[Rows from a dataset]
------

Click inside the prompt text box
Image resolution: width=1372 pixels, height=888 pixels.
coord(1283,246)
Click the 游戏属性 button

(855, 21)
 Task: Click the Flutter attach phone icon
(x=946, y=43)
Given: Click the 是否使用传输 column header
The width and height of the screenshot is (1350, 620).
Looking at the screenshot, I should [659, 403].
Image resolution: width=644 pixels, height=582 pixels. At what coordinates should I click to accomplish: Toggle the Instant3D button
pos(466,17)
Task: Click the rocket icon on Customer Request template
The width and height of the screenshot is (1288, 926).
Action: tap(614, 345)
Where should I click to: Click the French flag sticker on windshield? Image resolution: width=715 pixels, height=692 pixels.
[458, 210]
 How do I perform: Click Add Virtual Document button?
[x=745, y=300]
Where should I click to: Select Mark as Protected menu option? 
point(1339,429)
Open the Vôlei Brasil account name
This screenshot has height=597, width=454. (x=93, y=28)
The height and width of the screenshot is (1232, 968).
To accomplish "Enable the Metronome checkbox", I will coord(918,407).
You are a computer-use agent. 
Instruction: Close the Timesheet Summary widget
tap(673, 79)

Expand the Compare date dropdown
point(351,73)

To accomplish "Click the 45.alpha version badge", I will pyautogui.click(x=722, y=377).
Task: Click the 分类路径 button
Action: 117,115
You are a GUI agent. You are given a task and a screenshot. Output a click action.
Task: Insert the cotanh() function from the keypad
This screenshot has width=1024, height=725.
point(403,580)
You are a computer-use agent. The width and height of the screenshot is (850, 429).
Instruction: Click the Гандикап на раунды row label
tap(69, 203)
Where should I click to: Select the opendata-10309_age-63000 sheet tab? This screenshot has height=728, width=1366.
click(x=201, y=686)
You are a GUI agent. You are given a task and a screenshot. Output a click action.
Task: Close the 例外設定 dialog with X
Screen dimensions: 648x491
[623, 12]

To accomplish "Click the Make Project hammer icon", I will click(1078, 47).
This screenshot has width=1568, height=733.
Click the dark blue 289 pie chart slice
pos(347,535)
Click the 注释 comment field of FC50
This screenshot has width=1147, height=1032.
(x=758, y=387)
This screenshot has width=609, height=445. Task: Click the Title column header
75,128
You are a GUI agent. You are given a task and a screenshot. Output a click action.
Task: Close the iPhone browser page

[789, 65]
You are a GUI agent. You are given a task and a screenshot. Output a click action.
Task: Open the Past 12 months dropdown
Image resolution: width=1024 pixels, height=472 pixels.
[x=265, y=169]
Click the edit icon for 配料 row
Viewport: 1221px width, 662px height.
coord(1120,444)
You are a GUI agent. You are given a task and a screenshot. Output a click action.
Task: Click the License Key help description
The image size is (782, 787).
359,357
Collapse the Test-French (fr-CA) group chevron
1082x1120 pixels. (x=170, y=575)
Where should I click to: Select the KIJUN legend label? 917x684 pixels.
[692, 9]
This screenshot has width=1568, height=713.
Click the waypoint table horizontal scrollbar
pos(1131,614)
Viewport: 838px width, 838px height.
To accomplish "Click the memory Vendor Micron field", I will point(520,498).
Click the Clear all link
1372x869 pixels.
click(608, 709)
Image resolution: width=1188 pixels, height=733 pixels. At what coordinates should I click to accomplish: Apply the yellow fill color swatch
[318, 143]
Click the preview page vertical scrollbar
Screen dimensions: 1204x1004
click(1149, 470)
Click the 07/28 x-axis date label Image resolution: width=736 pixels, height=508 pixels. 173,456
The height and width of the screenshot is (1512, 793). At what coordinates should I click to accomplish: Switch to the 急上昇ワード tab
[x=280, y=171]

------

**EXERCISE REQUIREMENTS:** Copy these rows out again word for word.

**COMPLETE RESPONSE:**
Click inside the prompt text box
Image resolution: width=1372 pixels, height=888 pixels.
coord(1283,246)
Click the 游戏属性 button

(855, 21)
 Task: Click the Flutter attach phone icon
(x=946, y=43)
Given: Click the 是否使用传输 column header
The width and height of the screenshot is (1350, 620).
Looking at the screenshot, I should [659, 403].
Image resolution: width=644 pixels, height=582 pixels. At what coordinates should I click to accomplish: Toggle the Instant3D button
pos(466,17)
Task: Click the rocket icon on Customer Request template
The width and height of the screenshot is (1288, 926).
Action: tap(614, 345)
Where should I click to: Click the French flag sticker on windshield? Image resolution: width=715 pixels, height=692 pixels.
[458, 210]
 How do I perform: Click Add Virtual Document button?
[x=745, y=300]
Where should I click to: Select Mark as Protected menu option? 
point(1339,429)
Open the Vôlei Brasil account name
This screenshot has height=597, width=454. (x=93, y=28)
The height and width of the screenshot is (1232, 968).
To accomplish "Enable the Metronome checkbox", I will coord(918,407).
You are a computer-use agent. 
Instruction: Close the Timesheet Summary widget
tap(673, 79)

Expand the Compare date dropdown
point(351,73)

To accomplish "Click the 45.alpha version badge", I will pyautogui.click(x=722, y=377).
Task: Click the 分类路径 button
Action: 117,115
You are a GUI agent. You are given a task and a screenshot. Output a click action.
Task: Insert the cotanh() function from the keypad
This screenshot has width=1024, height=725.
point(403,580)
You are a computer-use agent. The width and height of the screenshot is (850, 429).
Instruction: Click the Гандикап на раунды row label
tap(69, 203)
Where should I click to: Select the opendata-10309_age-63000 sheet tab? This screenshot has height=728, width=1366.
click(x=201, y=686)
You are a GUI agent. You are given a task and a screenshot. Output a click action.
Task: Close the 例外設定 dialog with X
Screen dimensions: 648x491
[623, 12]

To accomplish "Click the Make Project hammer icon", I will click(1078, 47).
This screenshot has width=1568, height=733.
Click the dark blue 289 pie chart slice
pos(347,535)
Click the 注释 comment field of FC50
This screenshot has width=1147, height=1032.
(x=758, y=387)
This screenshot has width=609, height=445. Task: Click the Title column header
75,128
You are a GUI agent. You are given a task and a screenshot. Output a click action.
Task: Close the iPhone browser page

[789, 65]
You are a GUI agent. You are given a task and a screenshot. Output a click action.
Task: Open the Past 12 months dropdown
Image resolution: width=1024 pixels, height=472 pixels.
[x=265, y=169]
Click the edit icon for 配料 row
Viewport: 1221px width, 662px height.
coord(1120,444)
You are a GUI agent. You are given a task and a screenshot. Output a click action.
Task: Click the License Key help description
The image size is (782, 787).
359,357
Collapse the Test-French (fr-CA) group chevron
1082x1120 pixels. (x=170, y=575)
Where should I click to: Select the KIJUN legend label? 917x684 pixels.
[692, 9]
This screenshot has width=1568, height=713.
Click the waypoint table horizontal scrollbar
pos(1131,614)
Viewport: 838px width, 838px height.
To accomplish "Click the memory Vendor Micron field", I will point(520,498).
Click the Clear all link
1372x869 pixels.
click(608, 709)
Image resolution: width=1188 pixels, height=733 pixels. At what coordinates should I click to accomplish: Apply the yellow fill color swatch
[318, 143]
Click the preview page vertical scrollbar
Screen dimensions: 1204x1004
click(1149, 470)
Click the 07/28 x-axis date label Image resolution: width=736 pixels, height=508 pixels. 173,456
The height and width of the screenshot is (1512, 793). At what coordinates should I click to accomplish: Switch to the 急上昇ワード tab
[x=280, y=171]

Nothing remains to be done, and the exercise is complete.